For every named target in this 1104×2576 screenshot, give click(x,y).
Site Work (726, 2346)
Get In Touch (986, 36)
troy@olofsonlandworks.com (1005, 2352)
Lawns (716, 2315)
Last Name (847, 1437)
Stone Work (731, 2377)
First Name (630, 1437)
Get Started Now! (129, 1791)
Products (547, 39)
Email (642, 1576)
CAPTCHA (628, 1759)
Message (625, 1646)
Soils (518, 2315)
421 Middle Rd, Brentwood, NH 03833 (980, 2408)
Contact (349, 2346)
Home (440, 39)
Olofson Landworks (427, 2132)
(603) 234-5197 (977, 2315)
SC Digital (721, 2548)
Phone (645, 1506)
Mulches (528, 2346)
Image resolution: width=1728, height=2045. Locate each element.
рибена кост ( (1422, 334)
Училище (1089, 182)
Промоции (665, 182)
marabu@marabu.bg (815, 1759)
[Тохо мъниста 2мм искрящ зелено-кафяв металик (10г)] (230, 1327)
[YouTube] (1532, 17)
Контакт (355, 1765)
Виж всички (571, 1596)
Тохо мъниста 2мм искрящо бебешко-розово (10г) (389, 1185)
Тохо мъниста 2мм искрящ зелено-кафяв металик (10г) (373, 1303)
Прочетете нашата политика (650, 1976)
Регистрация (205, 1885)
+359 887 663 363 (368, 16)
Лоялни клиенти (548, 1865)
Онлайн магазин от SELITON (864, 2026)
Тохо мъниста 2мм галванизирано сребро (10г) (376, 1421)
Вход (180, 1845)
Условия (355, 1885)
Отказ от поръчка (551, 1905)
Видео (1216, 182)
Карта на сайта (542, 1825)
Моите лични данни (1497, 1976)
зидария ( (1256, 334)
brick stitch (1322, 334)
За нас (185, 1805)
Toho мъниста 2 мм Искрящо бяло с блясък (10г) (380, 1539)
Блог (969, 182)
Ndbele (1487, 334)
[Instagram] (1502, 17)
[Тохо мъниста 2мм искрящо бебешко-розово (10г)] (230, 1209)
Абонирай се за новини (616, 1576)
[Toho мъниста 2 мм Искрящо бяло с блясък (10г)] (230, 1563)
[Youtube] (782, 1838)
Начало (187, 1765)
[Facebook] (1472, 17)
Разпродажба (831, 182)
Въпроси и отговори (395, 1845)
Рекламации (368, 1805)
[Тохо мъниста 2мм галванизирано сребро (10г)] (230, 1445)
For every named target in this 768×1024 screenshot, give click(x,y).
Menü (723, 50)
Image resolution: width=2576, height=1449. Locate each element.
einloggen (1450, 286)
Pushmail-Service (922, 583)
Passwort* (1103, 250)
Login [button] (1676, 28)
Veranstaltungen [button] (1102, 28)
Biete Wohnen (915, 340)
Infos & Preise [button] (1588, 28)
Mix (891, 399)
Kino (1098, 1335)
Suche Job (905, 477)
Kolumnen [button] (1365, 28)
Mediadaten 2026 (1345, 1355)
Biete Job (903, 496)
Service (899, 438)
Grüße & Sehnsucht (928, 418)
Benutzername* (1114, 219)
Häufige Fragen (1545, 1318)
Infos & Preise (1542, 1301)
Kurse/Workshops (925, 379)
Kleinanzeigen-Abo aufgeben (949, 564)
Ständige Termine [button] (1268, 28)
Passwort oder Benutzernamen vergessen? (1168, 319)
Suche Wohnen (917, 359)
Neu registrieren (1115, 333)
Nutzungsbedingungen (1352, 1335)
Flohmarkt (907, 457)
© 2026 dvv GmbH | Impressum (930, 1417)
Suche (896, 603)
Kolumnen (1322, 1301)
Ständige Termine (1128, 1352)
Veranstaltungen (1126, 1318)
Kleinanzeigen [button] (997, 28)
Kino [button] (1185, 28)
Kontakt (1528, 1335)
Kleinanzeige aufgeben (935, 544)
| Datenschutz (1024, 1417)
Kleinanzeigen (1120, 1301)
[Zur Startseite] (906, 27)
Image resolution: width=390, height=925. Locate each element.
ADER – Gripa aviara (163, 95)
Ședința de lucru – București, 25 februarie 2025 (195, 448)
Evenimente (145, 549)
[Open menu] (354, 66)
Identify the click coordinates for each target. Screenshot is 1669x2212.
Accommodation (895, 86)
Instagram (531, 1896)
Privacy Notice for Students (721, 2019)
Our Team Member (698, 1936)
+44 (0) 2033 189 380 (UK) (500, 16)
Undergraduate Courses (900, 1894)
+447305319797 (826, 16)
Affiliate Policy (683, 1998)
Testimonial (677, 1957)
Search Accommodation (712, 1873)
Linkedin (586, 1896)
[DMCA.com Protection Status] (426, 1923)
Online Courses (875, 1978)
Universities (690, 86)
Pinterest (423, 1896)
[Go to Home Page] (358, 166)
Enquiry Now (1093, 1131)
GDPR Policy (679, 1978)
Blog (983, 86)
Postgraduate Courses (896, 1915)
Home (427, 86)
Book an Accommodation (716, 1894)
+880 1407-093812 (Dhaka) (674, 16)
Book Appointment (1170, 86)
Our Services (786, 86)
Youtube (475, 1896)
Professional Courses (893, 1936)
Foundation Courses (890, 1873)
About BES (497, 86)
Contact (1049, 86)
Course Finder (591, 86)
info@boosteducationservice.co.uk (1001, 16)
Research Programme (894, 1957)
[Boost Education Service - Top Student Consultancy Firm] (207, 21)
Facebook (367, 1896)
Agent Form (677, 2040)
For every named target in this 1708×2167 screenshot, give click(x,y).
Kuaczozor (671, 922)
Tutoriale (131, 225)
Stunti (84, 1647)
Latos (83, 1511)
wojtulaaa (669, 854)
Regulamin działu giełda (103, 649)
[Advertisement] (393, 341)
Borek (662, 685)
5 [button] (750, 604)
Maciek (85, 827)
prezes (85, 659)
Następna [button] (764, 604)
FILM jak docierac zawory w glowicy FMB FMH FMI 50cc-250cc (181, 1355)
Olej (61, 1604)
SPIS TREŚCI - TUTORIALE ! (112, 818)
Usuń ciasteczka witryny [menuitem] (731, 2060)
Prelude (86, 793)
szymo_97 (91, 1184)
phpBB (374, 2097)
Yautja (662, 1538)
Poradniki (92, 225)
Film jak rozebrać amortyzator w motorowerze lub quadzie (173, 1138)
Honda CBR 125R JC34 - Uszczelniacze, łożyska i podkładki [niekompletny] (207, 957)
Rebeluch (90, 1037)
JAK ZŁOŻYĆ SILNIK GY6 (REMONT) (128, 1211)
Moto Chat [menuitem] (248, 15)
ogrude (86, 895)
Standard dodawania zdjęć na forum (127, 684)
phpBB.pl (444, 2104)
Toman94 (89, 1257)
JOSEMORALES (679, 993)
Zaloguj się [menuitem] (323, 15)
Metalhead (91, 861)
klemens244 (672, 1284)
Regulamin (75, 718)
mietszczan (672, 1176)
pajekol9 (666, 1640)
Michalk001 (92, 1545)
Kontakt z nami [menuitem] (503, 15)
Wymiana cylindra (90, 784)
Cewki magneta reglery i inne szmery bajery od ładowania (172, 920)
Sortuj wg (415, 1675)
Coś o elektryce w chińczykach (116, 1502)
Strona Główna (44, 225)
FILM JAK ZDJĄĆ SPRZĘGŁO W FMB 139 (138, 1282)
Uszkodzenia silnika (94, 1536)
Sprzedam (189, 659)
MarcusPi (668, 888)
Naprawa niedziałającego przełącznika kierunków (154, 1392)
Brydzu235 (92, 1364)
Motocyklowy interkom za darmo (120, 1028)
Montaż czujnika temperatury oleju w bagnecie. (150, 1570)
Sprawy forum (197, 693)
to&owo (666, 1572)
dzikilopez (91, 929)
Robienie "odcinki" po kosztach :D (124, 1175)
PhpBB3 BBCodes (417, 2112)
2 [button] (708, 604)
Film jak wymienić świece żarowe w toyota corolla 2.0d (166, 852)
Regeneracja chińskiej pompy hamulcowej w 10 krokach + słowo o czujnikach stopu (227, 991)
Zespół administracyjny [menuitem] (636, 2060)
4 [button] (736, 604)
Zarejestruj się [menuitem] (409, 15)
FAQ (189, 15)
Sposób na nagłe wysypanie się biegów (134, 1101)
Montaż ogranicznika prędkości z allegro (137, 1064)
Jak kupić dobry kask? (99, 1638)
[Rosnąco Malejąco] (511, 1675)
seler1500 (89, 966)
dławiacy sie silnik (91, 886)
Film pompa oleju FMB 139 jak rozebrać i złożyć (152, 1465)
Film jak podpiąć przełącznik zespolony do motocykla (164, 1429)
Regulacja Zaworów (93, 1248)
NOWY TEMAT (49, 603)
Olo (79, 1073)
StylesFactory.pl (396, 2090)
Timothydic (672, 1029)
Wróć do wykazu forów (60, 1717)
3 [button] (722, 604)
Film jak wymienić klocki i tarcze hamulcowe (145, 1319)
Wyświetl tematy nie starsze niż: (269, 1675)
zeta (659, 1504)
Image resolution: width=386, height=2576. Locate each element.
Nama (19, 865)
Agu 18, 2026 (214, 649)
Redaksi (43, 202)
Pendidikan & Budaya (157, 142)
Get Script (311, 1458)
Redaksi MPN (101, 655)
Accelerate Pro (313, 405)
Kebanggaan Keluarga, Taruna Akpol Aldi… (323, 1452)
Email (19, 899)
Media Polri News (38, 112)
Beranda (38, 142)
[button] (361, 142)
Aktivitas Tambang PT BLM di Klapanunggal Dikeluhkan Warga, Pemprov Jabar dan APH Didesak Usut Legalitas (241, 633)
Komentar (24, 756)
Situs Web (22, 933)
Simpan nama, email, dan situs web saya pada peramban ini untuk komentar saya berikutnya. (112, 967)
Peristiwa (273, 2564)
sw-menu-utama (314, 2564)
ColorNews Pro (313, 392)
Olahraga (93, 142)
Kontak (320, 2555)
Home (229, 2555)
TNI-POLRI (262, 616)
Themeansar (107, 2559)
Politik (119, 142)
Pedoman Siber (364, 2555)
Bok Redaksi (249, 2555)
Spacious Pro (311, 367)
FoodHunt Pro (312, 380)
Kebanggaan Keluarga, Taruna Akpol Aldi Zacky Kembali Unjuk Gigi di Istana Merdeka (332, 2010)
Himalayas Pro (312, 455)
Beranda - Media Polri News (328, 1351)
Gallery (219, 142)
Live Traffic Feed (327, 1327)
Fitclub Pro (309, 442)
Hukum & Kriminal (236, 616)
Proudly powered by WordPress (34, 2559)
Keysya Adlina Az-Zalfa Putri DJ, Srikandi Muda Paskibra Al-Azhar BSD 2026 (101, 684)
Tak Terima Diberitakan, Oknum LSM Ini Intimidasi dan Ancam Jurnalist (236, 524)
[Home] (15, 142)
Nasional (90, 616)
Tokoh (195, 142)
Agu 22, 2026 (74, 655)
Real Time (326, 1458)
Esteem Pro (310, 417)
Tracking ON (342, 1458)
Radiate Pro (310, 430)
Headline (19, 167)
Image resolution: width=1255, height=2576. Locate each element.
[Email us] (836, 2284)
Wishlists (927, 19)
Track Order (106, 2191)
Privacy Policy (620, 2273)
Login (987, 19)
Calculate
+--
Exercise instructions - From the line that contains "Themeansar (107, 2559)" down to the last line of the listing above, repeat each line exactly, and include nothing else.

Reply -
Themeansar (107, 2559)
Politik (119, 142)
Pedoman Siber (364, 2555)
Bok Redaksi (249, 2555)
Spacious Pro (311, 367)
FoodHunt Pro (312, 380)
Kebanggaan Keluarga, Taruna Akpol Aldi Zacky Kembali Unjuk Gigi di Istana Merdeka (332, 2010)
Himalayas Pro (312, 455)
Beranda - Media Polri News (328, 1351)
Gallery (219, 142)
Live Traffic Feed (327, 1327)
Fitclub Pro (309, 442)
Hukum & Kriminal (236, 616)
Proudly powered by WordPress (34, 2559)
Keysya Adlina Az-Zalfa Putri DJ, Srikandi Muda Paskibra Al-Azhar BSD 2026 (101, 684)
Tak Terima Diberitakan, Oknum LSM Ini Intimidasi dan Ancam Jurnalist (236, 524)
[Home] (15, 142)
Nasional (90, 616)
Tokoh (195, 142)
Agu 22, 2026 (74, 655)
Real Time (326, 1458)
Esteem Pro (310, 417)
Tracking ON (342, 1458)
Radiate Pro (310, 430)
Headline (19, 167)
Image resolution: width=1255, height=2576. Locate each element.
[Email us] (836, 2284)
Wishlists (927, 19)
Track Order (106, 2191)
Privacy Policy (620, 2273)
Login (987, 19)
Calculate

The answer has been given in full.